#### Your task:
Rewrite the rows from the start through the line containing "Action: [x=68, y=110]", both ends included and requests kept, shifting every answer coordinate by -9. Leave the pictures out.

#### Records to process:

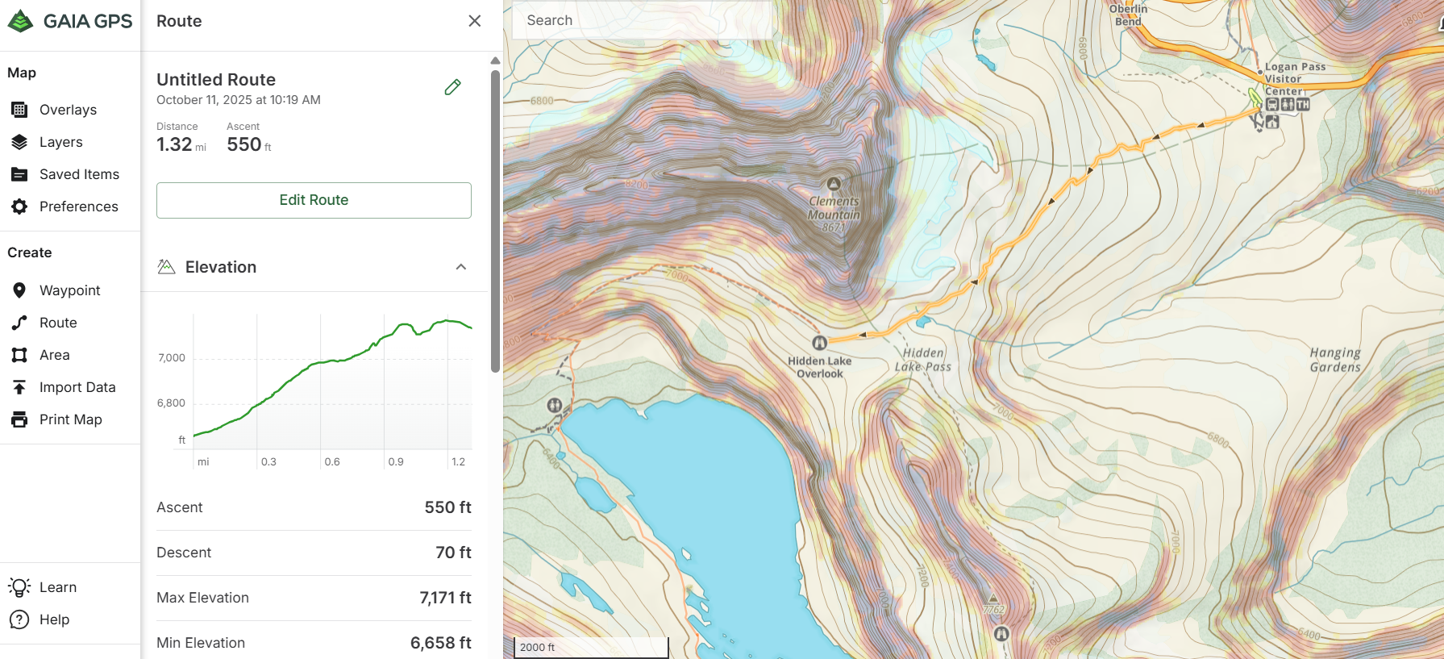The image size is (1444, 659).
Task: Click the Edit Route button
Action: [x=314, y=200]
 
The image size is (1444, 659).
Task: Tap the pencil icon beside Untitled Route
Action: [x=452, y=87]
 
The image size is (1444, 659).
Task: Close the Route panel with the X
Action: [x=475, y=21]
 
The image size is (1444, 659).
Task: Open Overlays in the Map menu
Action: [x=68, y=110]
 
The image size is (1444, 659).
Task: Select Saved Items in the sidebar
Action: [x=78, y=174]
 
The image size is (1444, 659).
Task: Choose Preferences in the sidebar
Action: [x=78, y=206]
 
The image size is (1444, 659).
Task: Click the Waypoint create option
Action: [x=69, y=290]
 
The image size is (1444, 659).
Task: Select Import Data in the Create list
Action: [x=77, y=387]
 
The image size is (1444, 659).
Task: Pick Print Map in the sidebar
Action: [x=70, y=419]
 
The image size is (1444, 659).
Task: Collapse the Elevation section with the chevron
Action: [x=461, y=267]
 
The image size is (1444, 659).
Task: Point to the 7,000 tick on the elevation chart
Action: [x=172, y=358]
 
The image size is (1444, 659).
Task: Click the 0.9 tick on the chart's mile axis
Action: [x=396, y=462]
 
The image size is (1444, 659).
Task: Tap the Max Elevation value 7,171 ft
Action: [x=445, y=598]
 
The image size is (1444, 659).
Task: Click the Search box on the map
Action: [x=641, y=21]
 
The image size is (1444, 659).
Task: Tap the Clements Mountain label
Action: [x=834, y=208]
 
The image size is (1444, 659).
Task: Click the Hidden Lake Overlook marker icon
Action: [x=819, y=343]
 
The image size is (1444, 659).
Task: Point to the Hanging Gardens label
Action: [x=1334, y=360]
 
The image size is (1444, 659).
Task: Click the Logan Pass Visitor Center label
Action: [x=1294, y=78]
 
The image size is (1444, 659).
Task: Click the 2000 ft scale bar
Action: [x=591, y=647]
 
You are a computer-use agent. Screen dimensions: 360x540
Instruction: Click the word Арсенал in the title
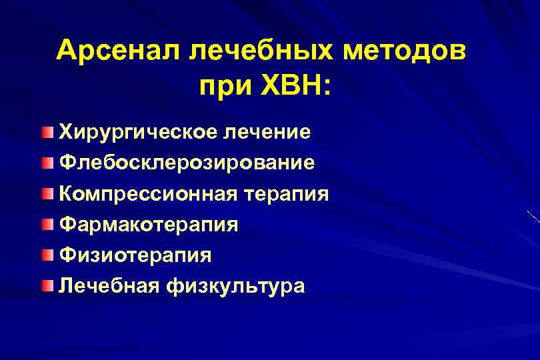tap(115, 51)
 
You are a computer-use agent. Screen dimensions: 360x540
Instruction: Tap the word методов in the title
tap(409, 51)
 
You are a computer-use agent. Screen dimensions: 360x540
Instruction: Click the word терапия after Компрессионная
tap(288, 194)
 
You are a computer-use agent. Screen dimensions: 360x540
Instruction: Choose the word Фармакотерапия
tap(148, 225)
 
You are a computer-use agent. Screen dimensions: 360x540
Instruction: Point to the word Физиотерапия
tap(135, 255)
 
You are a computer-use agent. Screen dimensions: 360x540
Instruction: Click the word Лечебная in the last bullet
tap(109, 286)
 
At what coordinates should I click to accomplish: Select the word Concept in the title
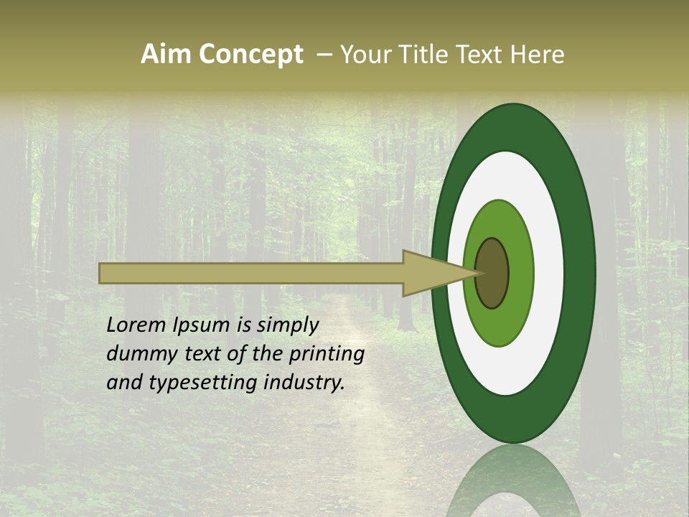tap(250, 55)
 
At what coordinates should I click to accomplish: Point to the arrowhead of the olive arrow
tap(438, 274)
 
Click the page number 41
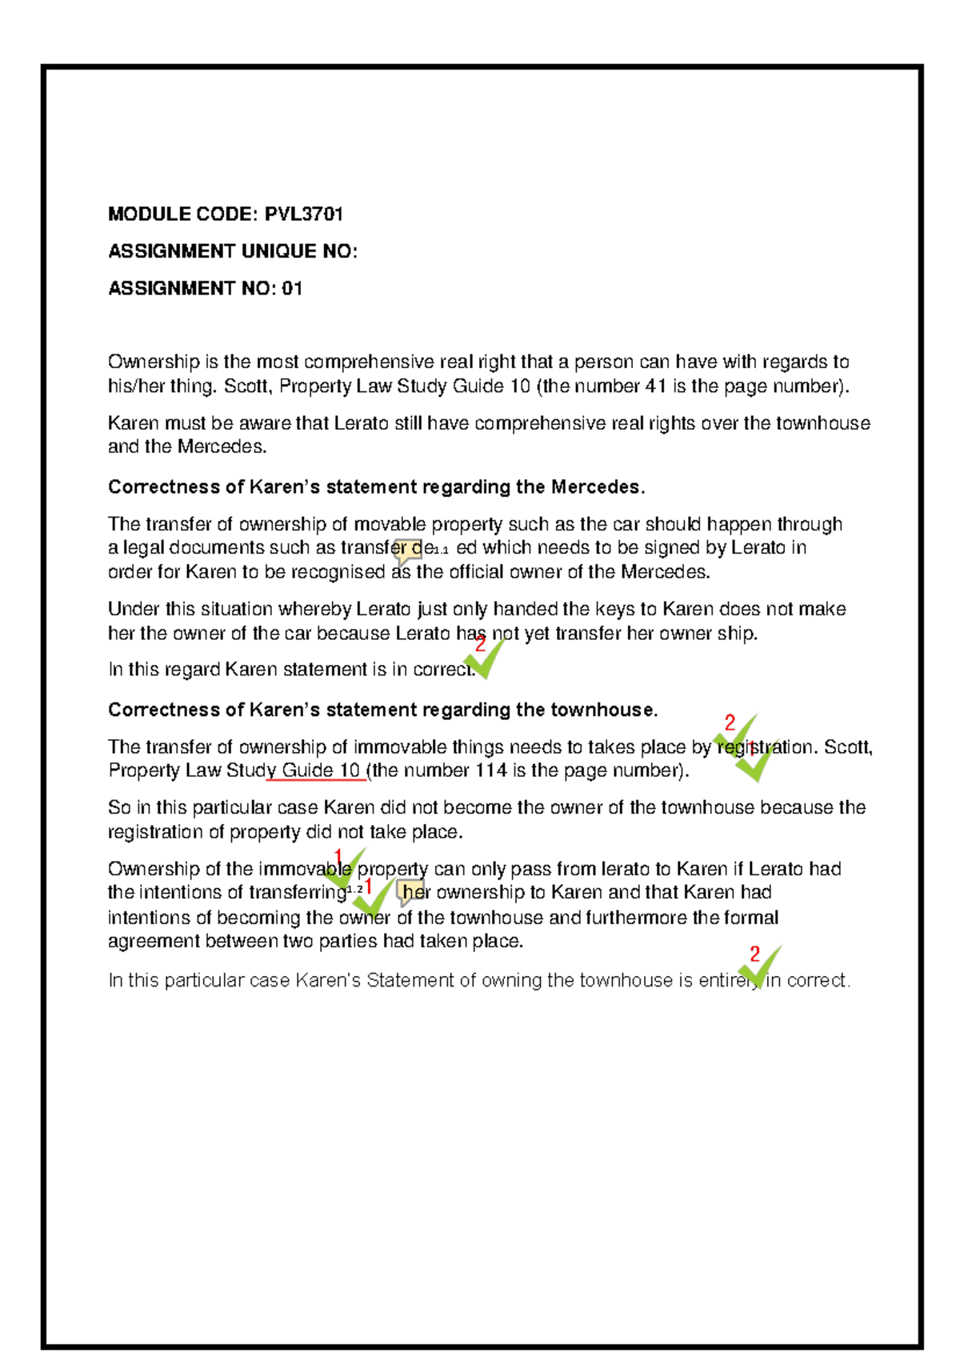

#### Finished answer:
The image size is (1444, 659).
Task: Click the Edit Route button
Action: [x=305, y=191]
 
The image size is (1444, 659).
Task: Tap the pencil icon beside Untitled Route
Action: [x=443, y=78]
 
The image size is (1444, 659).
Task: Close the Route panel with the X
Action: [x=466, y=12]
 
The image size is (1444, 659).
Task: Open Overlays in the Map menu
Action: [x=59, y=101]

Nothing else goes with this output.